** START EXTRACTED INFORMATION **

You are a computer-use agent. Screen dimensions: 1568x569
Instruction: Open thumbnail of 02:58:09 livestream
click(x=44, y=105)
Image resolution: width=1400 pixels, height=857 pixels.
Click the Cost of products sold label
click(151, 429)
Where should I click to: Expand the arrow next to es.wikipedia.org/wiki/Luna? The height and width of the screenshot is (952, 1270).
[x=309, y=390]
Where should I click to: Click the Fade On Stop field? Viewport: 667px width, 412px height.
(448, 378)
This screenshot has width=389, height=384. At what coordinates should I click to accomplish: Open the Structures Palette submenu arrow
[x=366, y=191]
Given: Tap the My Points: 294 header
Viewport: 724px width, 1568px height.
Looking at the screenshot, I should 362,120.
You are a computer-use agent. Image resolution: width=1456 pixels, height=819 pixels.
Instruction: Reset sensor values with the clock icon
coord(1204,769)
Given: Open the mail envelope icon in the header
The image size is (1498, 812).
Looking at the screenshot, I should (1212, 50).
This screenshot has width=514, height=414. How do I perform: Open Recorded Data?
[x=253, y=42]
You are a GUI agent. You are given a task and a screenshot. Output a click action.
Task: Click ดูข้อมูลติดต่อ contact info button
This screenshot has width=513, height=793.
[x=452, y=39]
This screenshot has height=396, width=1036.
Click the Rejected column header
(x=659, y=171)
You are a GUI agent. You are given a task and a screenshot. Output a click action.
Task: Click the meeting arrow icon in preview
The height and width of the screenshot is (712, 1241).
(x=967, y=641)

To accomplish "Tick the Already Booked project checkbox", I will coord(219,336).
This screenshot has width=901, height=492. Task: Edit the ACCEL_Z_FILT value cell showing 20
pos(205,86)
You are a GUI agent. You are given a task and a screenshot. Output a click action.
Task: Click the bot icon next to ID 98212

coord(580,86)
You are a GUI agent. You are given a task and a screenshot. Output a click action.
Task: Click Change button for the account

** END EXTRACTED INFORMATION **

SET PROBLEM:
Reproduce the item lines verbatim, starting at the line that contains "Where should I click to: Click" and ending at the line that contains "coord(1204,769)", with both of those lines included and no others.

SOLUTION:
Where should I click to: Click the Fade On Stop field? Viewport: 667px width, 412px height.
(448, 378)
This screenshot has width=389, height=384. At what coordinates should I click to accomplish: Open the Structures Palette submenu arrow
[x=366, y=191]
Given: Tap the My Points: 294 header
Viewport: 724px width, 1568px height.
Looking at the screenshot, I should 362,120.
You are a computer-use agent. Image resolution: width=1456 pixels, height=819 pixels.
Instruction: Reset sensor values with the clock icon
coord(1204,769)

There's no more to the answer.